Calvin’s cause attracted an amazing coalition of talented and dedicated capital defenders, whose volunteer work on pre-trial motions put the state on notice that the trial team was wide awake; prepared our mitigation; somehow made sense out of 27 dusty boxes of documents; tracked down decades-old investigative leads.
For the next ten months, Danalynn and a rag-tag band of volunteers – assisted long distance by Robert McGlasson and Clive Stafford Smith – prepared pre-trial litigation challenging the selection of Grand Jury forepersons in Harris County, calling into question some of the state’s extraneous bad act evidence against Calvin, and even demonstrating that the Harris County District Attorney’s Office was filing and serving their subpoenas in a manner inconsistent with Texas law.
From the start, Calvin had been willing to enter into a plea bargain to serve the remainder of his natural life in prison. But, Harris County’s notorious District Attorney, Chuck Rosenthal, had stubbornly dug his heels into to a grudge match in a case that he felt had embarrassed his office. But, with dogged investigation and pretrial litigation, the staff and volunteers of the fledgling GRACE were finally able to convince Rosenthal to accept Calvin’s offer.

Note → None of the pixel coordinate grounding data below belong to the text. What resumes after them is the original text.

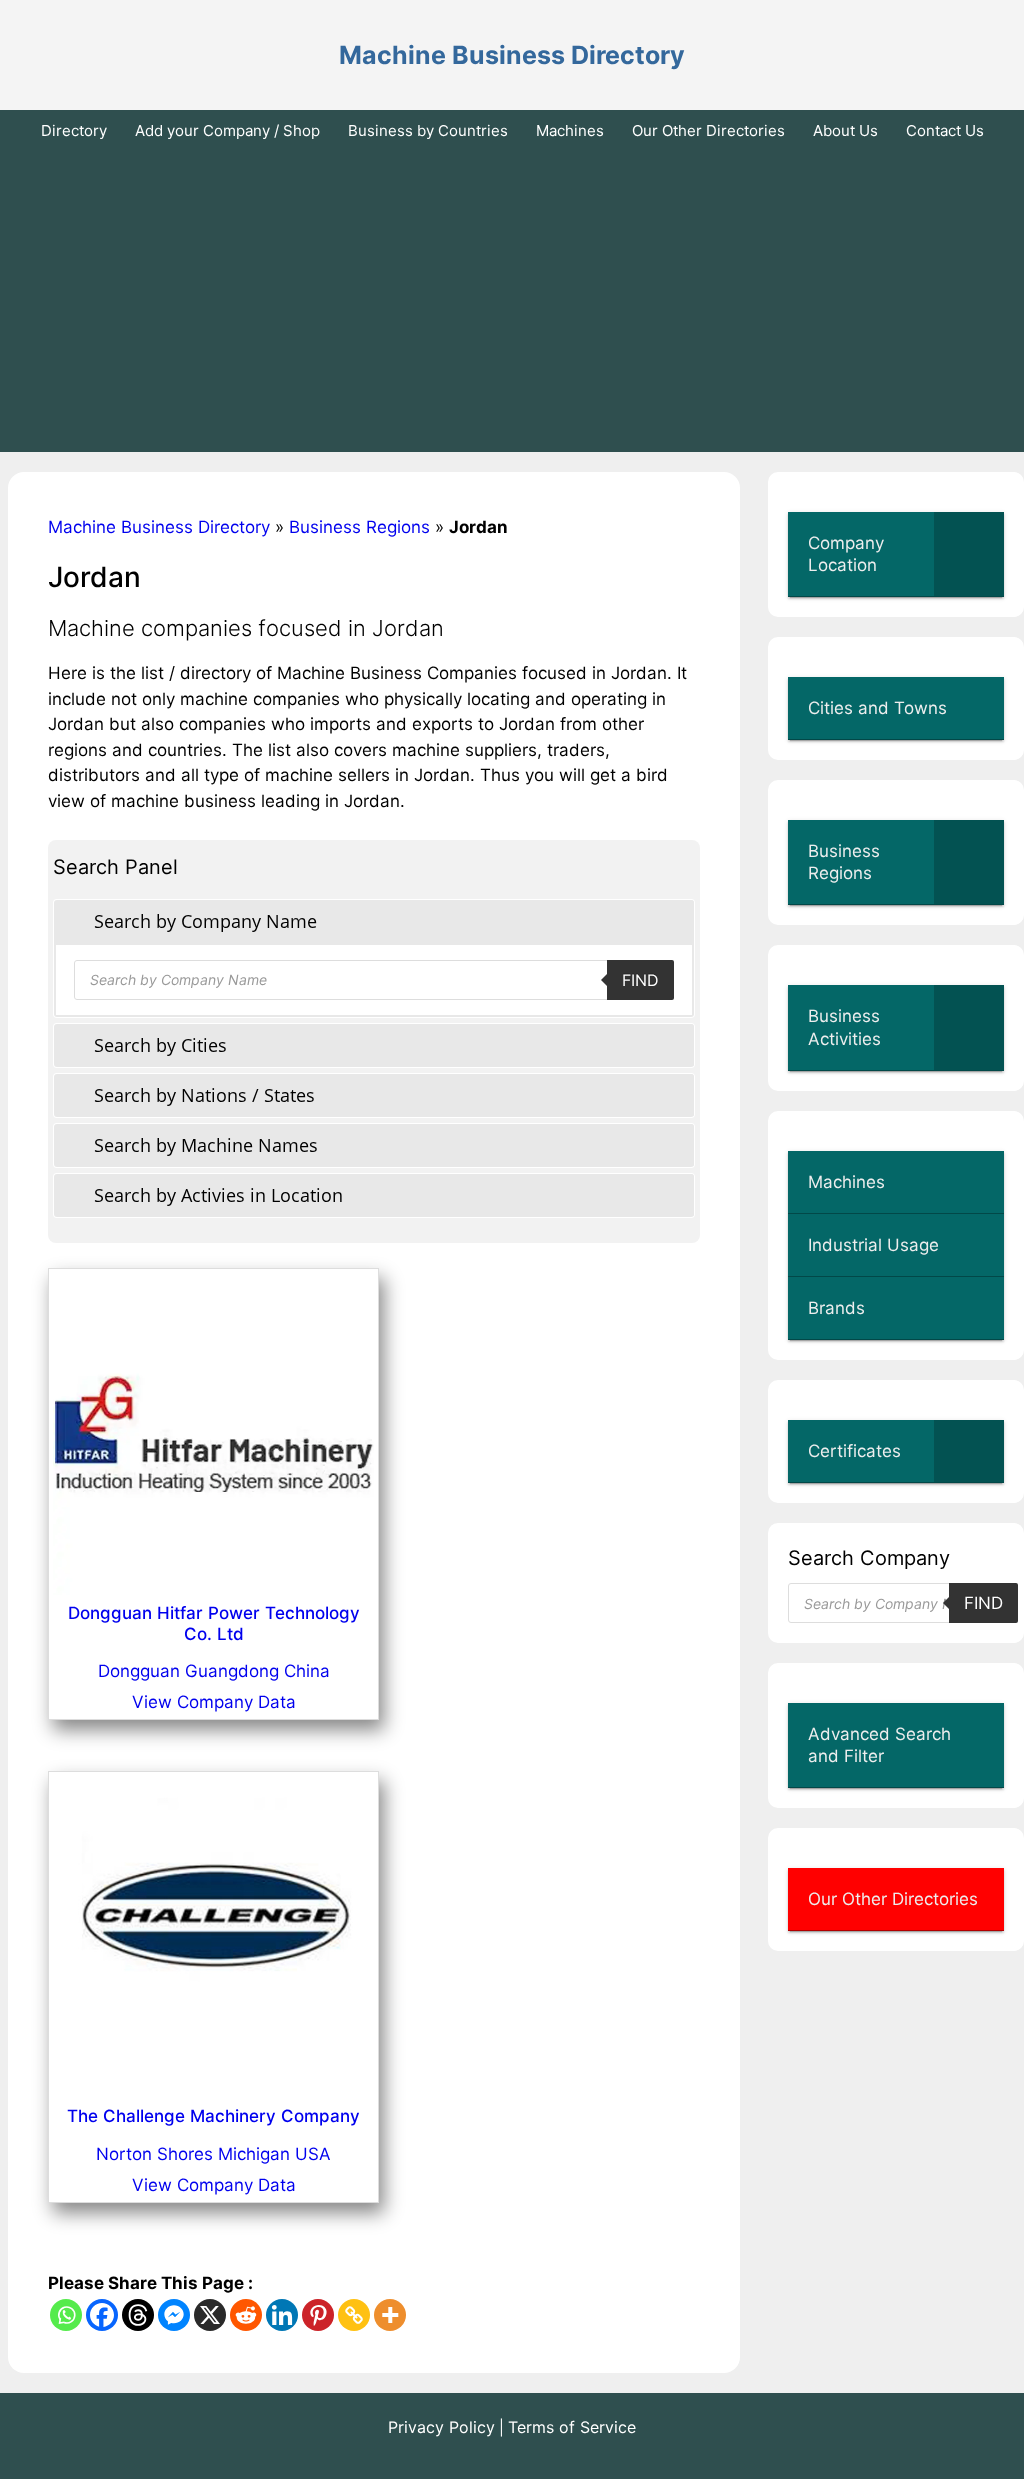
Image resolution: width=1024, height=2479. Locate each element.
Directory (74, 130)
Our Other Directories (708, 130)
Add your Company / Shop (227, 130)
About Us (845, 130)
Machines (570, 130)
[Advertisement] (512, 302)
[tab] (374, 921)
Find (640, 980)
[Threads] (138, 2315)
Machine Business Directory (512, 55)
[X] (210, 2315)
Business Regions (359, 527)
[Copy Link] (354, 2315)
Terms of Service (572, 2427)
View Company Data (214, 1702)
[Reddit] (246, 2315)
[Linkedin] (282, 2315)
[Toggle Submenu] (969, 554)
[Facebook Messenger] (174, 2315)
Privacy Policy (441, 2427)
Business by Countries (428, 130)
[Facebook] (102, 2315)
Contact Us (945, 130)
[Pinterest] (318, 2315)
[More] (390, 2315)
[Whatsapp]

Finally, in June 2003, almost exactly a year after his return to Harris County, Calvin Jerold Burdine entered into an agreement with the State of Texas that ensured he would never again face the executioner!!!
After twenty years of incarceration, including 18 years on death row and several close calls with the executioner, Calvin says he feels like “Nine tons have been taken off my shoulders.” Finally free of the specter of lethal injection, Calvin has already begun to turn his attention to ministering to his fellow inmates.